Passage →
-----

The Anoka-Hennepin School Board has a unique approach to the rather serious problem of bullying and suicide in their district: deny that it exists. Although there have been nine student suicides in the past year and significant media coverage of first-hand reports of bullying, the School Board has chosen to set aside testimony from parents and students and instead rely on their paperwork to “discover” that none of the bullied students that killed themselves were bullied.
Monday night’s meeting of the Anoka-Hennepin School Board was a contentious one as the issue of bullying and suicide in the district again came up. The state’s largest school district opened an investigation into the suicides of nine students over the past year — some by students who were allegedly bullied for their sexual orientation — and said that it found no evidence that any of the nine were bullied. Students and parents criticized the district for its statement — at times the conversation devolved to shouting — while district officials said there’s not much they can do if students and parents don’t report incidents to the schools.

-----

Stored entries →
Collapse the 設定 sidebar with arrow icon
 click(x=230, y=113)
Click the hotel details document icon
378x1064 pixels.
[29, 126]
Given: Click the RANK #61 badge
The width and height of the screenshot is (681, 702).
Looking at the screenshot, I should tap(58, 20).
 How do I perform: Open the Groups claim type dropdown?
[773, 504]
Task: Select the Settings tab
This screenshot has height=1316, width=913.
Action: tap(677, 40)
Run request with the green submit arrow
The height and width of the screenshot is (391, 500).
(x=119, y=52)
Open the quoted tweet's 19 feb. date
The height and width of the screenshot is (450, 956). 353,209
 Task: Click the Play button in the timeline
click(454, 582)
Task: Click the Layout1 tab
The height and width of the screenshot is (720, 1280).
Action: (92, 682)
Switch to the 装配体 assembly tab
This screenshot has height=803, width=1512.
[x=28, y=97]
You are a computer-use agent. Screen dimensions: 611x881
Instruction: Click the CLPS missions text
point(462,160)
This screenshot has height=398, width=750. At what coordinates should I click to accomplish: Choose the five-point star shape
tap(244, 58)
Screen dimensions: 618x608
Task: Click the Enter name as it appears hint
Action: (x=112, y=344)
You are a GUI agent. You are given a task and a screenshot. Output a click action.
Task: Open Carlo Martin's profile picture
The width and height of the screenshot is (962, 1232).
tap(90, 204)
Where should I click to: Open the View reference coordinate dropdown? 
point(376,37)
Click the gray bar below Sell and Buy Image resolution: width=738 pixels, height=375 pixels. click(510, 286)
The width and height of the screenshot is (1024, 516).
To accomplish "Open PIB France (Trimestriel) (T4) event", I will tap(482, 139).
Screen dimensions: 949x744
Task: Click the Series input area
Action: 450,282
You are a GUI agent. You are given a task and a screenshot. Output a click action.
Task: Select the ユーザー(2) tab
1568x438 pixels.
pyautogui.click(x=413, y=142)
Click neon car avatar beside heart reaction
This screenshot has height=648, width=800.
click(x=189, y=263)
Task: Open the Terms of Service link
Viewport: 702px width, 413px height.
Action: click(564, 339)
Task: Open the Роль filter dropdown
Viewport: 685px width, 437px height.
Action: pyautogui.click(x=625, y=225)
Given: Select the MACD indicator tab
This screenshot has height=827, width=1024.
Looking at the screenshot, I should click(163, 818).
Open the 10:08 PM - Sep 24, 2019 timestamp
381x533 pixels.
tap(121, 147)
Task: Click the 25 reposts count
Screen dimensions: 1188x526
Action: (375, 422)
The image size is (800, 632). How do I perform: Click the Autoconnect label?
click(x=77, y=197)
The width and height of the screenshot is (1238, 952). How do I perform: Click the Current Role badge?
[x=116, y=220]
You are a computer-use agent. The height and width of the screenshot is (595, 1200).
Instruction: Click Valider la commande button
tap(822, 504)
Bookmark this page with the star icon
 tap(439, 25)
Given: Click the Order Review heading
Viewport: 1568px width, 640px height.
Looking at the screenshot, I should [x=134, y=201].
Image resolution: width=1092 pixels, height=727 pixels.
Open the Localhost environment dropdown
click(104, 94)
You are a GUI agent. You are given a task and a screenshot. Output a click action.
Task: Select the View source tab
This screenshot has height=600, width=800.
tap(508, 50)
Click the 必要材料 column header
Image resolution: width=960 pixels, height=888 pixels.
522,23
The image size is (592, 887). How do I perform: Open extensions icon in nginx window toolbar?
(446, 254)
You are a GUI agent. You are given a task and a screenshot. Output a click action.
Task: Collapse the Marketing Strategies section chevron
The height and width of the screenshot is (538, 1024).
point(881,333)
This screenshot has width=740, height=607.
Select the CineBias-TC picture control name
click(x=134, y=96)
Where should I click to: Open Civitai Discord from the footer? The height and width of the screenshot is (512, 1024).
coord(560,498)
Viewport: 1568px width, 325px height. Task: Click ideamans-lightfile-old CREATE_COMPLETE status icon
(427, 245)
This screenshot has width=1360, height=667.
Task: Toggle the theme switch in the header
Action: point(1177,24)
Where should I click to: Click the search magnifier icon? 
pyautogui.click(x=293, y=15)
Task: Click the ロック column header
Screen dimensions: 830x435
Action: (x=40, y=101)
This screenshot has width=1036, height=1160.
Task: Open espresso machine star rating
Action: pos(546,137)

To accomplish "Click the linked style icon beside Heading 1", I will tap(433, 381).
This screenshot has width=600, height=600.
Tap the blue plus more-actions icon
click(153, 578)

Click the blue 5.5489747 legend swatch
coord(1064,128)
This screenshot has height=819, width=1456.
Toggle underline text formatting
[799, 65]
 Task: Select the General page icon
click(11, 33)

-----

What needs to be done → In the passage about the Anoka-Hennepin School Board, give the words from "The Anoka-Hennepin School Board has" up to and including "themselves were bullied." again, swapping "paperwork" for "files".

Response below →
The Anoka-Hennepin School Board has a unique approach to the rather serious problem of bullying and suicide in their district: deny that it exists. Although there have been nine student suicides in the past year and significant media coverage of first-hand reports of bullying, the School Board has chosen to set aside testimony from parents and students and instead rely on their files to “discover” that none of the bullied students that killed themselves were bullied.